Vladimir Kulyukin
Autonomous Robots, No. 16, 2004
Summary
Human Robot interaction has become more and more
important in relevant activities with challenging tasks, from mining to space
walks, therefore tight integration of perception, language and vision are
important characteristics for cooperating in such environments, GUI interface
is not acceptable any longer. It is believed that everyday language is somehow
grounded in visually-guided activities and deep integration must be achieved at
this level. The system proposed is a speech method for commanding a robot in
performing certain grasping tasks (such as a “pepsi can”). To modes of
interaction are possible, local (when the robot and the operator are I each
others sight) and remote (which need the use of a camera to allow the human to
understand the robots environments). The proposed robot has a standard 3T
architecture, there are three tiers of functionality: deliberation, execution
and control. The execution ties (which receives from the deliberation tier the
inputs to be satisfied) is implemented with the Reactive Action Package (RAP)

Given data -
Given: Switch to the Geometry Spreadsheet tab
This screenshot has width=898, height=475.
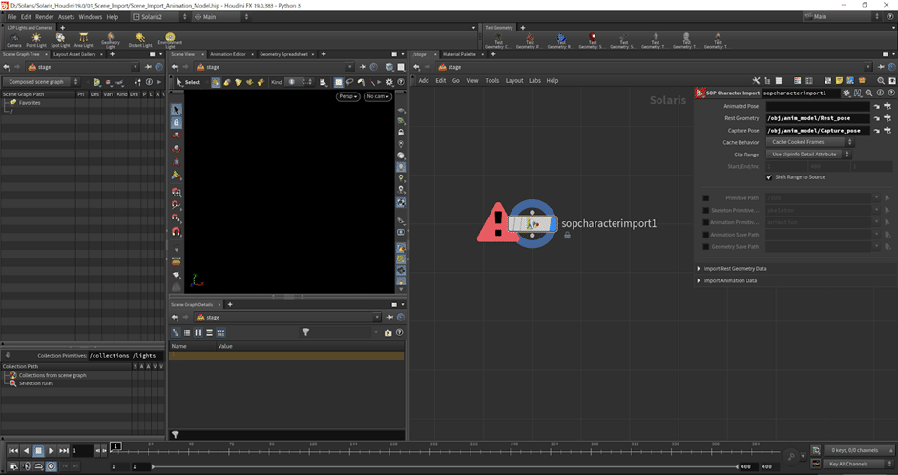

Brief 1 - In the robot interaction summary, what are the three tiers of functionality in the proposed robot's architecture?
Brief 2 - Resume the summary of the speech-commanded grasping robot from the point where it stops.

Final result 1 - Deliberation, execution and control.

Final result 2 -
System, this is a set of methods for achieving a specific goal under different
circumstances. Steps needed to execute a method are task nets and the RAP may
operate knowing or not where the object is, the RAP becomes a task when its
index clause is matching a task description. The control tier contains the
robot’s skills, these are enables when the control tier is asked to execute
them and is not aware of success or failures, since these are under the
execution tier.
Actions are then
categorized in internal (for manipulation of robot’s memory) an external (for
manipulation of external objects or moving operations), the output of a skill
is a set of symbolic assertions that the skill puts in the robot’s memory.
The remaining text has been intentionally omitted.